• _REQUIREMENTS_
Turn the material below into a JSON list of strings, one string per line, leaving out the blank lines.

• _DATASET ROWS_
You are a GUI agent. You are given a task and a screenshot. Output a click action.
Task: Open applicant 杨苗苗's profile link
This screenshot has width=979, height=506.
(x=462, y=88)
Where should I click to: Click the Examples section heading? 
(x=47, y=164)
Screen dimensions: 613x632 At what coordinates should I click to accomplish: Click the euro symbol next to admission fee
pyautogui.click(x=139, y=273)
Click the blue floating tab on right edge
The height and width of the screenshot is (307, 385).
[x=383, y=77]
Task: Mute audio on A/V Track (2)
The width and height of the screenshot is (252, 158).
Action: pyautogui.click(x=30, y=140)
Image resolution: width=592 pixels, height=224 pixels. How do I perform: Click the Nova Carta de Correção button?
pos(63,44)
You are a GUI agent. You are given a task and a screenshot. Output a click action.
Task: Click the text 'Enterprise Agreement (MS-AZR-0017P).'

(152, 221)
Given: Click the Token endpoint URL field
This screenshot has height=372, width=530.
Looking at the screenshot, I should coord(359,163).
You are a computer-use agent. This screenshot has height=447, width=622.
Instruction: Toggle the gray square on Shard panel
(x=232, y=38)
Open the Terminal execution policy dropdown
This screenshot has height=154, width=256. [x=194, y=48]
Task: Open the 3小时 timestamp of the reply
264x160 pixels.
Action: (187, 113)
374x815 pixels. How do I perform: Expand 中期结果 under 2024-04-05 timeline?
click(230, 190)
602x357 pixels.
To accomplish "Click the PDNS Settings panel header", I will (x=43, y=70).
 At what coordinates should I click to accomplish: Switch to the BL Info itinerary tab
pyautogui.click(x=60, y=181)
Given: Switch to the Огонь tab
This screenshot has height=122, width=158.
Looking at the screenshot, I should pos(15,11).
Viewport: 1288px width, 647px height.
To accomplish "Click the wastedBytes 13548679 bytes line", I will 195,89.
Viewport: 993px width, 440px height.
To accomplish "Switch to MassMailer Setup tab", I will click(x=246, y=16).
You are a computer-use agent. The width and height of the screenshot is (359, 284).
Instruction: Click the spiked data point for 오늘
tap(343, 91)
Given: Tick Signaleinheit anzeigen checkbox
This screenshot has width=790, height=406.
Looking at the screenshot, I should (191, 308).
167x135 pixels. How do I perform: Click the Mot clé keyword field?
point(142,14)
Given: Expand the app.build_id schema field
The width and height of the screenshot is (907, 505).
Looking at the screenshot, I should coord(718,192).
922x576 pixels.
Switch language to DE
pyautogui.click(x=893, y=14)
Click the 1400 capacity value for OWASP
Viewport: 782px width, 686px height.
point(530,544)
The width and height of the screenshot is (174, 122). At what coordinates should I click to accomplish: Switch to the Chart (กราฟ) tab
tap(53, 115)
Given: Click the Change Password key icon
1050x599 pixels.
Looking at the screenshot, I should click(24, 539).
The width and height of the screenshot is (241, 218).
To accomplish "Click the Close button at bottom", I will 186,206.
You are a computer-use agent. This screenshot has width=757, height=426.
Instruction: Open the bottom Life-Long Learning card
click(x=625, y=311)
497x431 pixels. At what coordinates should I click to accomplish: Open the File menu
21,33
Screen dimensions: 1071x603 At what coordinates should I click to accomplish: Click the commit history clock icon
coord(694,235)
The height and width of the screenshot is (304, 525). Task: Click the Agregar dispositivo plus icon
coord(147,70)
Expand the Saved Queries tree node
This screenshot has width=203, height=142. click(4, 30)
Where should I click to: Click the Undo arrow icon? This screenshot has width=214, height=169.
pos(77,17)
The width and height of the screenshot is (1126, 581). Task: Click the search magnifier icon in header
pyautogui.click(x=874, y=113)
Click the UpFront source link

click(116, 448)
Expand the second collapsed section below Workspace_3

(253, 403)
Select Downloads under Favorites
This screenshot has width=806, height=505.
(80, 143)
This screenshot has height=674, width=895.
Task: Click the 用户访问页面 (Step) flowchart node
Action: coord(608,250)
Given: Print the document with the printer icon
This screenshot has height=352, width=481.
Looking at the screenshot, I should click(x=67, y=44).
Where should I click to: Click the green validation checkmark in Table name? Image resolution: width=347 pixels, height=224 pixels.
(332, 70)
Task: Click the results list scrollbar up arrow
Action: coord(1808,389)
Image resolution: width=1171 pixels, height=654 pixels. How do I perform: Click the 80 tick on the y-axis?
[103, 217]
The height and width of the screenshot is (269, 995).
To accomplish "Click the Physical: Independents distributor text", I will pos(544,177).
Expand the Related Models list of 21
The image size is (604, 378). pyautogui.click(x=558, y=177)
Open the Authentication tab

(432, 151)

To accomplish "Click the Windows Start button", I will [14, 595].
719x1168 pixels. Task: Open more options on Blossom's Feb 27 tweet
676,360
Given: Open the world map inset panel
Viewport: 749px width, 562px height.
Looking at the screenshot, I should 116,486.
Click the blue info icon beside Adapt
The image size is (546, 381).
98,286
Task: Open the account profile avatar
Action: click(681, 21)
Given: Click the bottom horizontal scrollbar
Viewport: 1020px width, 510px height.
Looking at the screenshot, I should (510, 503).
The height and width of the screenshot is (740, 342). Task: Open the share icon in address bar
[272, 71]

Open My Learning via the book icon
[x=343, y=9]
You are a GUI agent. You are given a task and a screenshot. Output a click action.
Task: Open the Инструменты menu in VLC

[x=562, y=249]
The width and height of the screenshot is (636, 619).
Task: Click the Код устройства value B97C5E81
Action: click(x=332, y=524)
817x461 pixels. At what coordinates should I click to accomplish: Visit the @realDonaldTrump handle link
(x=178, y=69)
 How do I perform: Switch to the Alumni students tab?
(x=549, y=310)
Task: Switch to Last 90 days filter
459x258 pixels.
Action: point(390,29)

• _FULL SOLUTION_
[
  "You are a GUI agent. You are given a task and a screenshot. Output a click action.",
  "Task: Open applicant 杨苗苗's profile link",
  "This screenshot has width=979, height=506.",
  "(x=462, y=88)",
  "Where should I click to: Click the Examples section heading? ",
  "(x=47, y=164)",
  "Screen dimensions: 613x632 At what coordinates should I click to accomplish: Click the euro symbol next to admission fee",
  "pyautogui.click(x=139, y=273)",
  "Click the blue floating tab on right edge",
  "The height and width of the screenshot is (307, 385).",
  "[x=383, y=77]",
  "Task: Mute audio on A/V Track (2)",
  "The width and height of the screenshot is (252, 158).",
  "Action: pyautogui.click(x=30, y=140)",
  "Image resolution: width=592 pixels, height=224 pixels. How do I perform: Click the Nova Carta de Correção button?",
  "pos(63,44)",
  "You are a GUI agent. You are given a task and a screenshot. Output a click action.",
  "Task: Click the text 'Enterprise Agreement (MS-AZR-0017P).'",
  "(152, 221)",
  "Given: Click the Token endpoint URL field",
  "This screenshot has height=372, width=530.",
  "Looking at the screenshot, I should coord(359,163).",
  "You are a computer-use agent. This screenshot has height=447, width=622.",
  "Instruction: Toggle the gray square on Shard panel",
  "(x=232, y=38)",
  "Open the Terminal execution policy dropdown",
  "This screenshot has height=154, width=256. [x=194, y=48]",
  "Task: Open the 3小时 timestamp of the reply",
  "264x160 pixels.",
  "Action: (187, 113)",
  "374x815 pixels. How do I perform: Expand 中期结果 under 2024-04-05 timeline?",
  "click(230, 190)",
  "602x357 pixels.",
  "To accomplish \"Click the PDNS Settings panel header\", I will (x=43, y=70).",
  " At what coordinates should I click to accomplish: Switch to the BL Info itinerary tab",
  "pyautogui.click(x=60, y=181)",
  "Given: Switch to the Огонь tab",
  "This screenshot has height=122, width=158.",
  "Looking at the screenshot, I should pos(15,11).",
  "Viewport: 1288px width, 647px height.",
  "To accomplish \"Click the wastedBytes 13548679 bytes line\", I will 195,89.",
  "Viewport: 993px width, 440px height.",
  "To accomplish \"Switch to MassMailer Setup tab\", I will click(x=246, y=16).",
  "You are a computer-use agent. The width and height of the screenshot is (359, 284).",
  "Instruction: Click the spiked data point for 오늘",
  "tap(343, 91)",
  "Given: Tick Signaleinheit anzeigen checkbox",
  "This screenshot has width=790, height=406.",
  "Looking at the screenshot, I should (191, 308).",
  "167x135 pixels. How do I perform: Click the Mot clé keyword field?",
  "point(142,14)",
  "Given: Expand the app.build_id schema field",
  "The width and height of the screenshot is (907, 505).",
  "Looking at the screenshot, I should coord(718,192).",
  "922x576 pixels.",
  "Switch language to DE",
  "pyautogui.click(x=893, y=14)",
  "Click the 1400 capacity value for OWASP",
  "Viewport: 782px width, 686px height.",
  "point(530,544)",
  "The width and height of the screenshot is (174, 122). At what coordinates should I click to accomplish: Switch to the Chart (กราฟ) tab",
  "tap(53, 115)",
  "Given: Click the Change Password key icon",
  "1050x599 pixels.",
  "Looking at the screenshot, I should click(24, 539).",
  "The width and height of the screenshot is (241, 218).",
  "To accomplish \"Click the Close button at bottom\", I will 186,206.",
  "You are a computer-use agent. This screenshot has width=757, height=426.",
  "Instruction: Open the bottom Life-Long Learning card",
  "click(x=625, y=311)",
  "497x431 pixels. At what coordinates should I click to accomplish: Open the File menu",
  "21,33",
  "Screen dimensions: 1071x603 At what coordinates should I click to accomplish: Click the commit history clock icon",
  "coord(694,235)",
  "The height and width of the screenshot is (304, 525). Task: Click the Agregar dispositivo plus icon",
  "coord(147,70)",
  "Expand the Saved Queries tree node",
  "This screenshot has width=203, height=142. click(4, 30)",
  "Where should I click to: Click the Undo arrow icon? This screenshot has width=214, height=169.",
  "pos(77,17)",
  "The width and height of the screenshot is (1126, 581). Task: Click the search magnifier icon in header",
  "pyautogui.click(x=874, y=113)",
  "Click the UpFront source link",
  "click(116, 448)",
  "Expand the second collapsed section below Workspace_3",
  "(253, 403)",
  "Select Downloads under Favorites",
  "This screenshot has width=806, height=505.",
  "(80, 143)",
  "This screenshot has height=674, width=895.",
  "Task: Click the 用户访问页面 (Step) flowchart node",
  "Action: coord(608,250)",
  "Given: Print the document with the printer icon",
  "This screenshot has height=352, width=481.",
  "Looking at the screenshot, I should click(x=67, y=44).",
  "Where should I click to: Click the green validation checkmark in Table name? Image resolution: width=347 pixels, height=224 pixels.",
  "(332, 70)",
  "Task: Click the results list scrollbar up arrow",
  "Action: coord(1808,389)",
  "Image resolution: width=1171 pixels, height=654 pixels. How do I perform: Click the 80 tick on the y-axis?",
  "[103, 217]",
  "The height and width of the screenshot is (269, 995).",
  "To accomplish \"Click the Physical: Independents distributor text\", I will pos(544,177).",
  "Expand the Related Models list of 21",
  "The image size is (604, 378). pyautogui.click(x=558, y=177)",
  "Open the Authentication tab",
  "(432, 151)",
  "To accomplish \"Click the Windows Start button\", I will [14, 595].",
  "719x1168 pixels. Task: Open more options on Blossom's Feb 27 tweet",
  "676,360",
  "Given: Open the world map inset panel",
  "Viewport: 749px width, 562px height.",
  "Looking at the screenshot, I should 116,486.",
  "Click the blue info icon beside Adapt",
  "The image size is (546, 381).",
  "98,286",
  "Task: Open the account profile avatar",
  "Action: click(681, 21)",
  "Given: Click the bottom horizontal scrollbar",
  "Viewport: 1020px width, 510px height.",
  "Looking at the screenshot, I should (510, 503).",
  "The height and width of the screenshot is (740, 342). Task: Open the share icon in address bar",
  "[272, 71]",
  "Open My Learning via the book icon",
  "[x=343, y=9]",
  "You are a GUI agent. You are given a task and a screenshot. Output a click action.",
  "Task: Open the Инструменты menu in VLC",
  "[x=562, y=249]",
  "The width and height of the screenshot is (636, 619).",
  "Task: Click the Код устройства value B97C5E81",
  "Action: click(x=332, y=524)",
  "817x461 pixels. At what coordinates should I click to accomplish: Visit the @realDonaldTrump handle link",
  "(x=178, y=69)",
  " How do I perform: Switch to the Alumni students tab?",
  "(x=549, y=310)",
  "Task: Switch to Last 90 days filter",
  "459x258 pixels.",
  "Action: point(390,29)"
]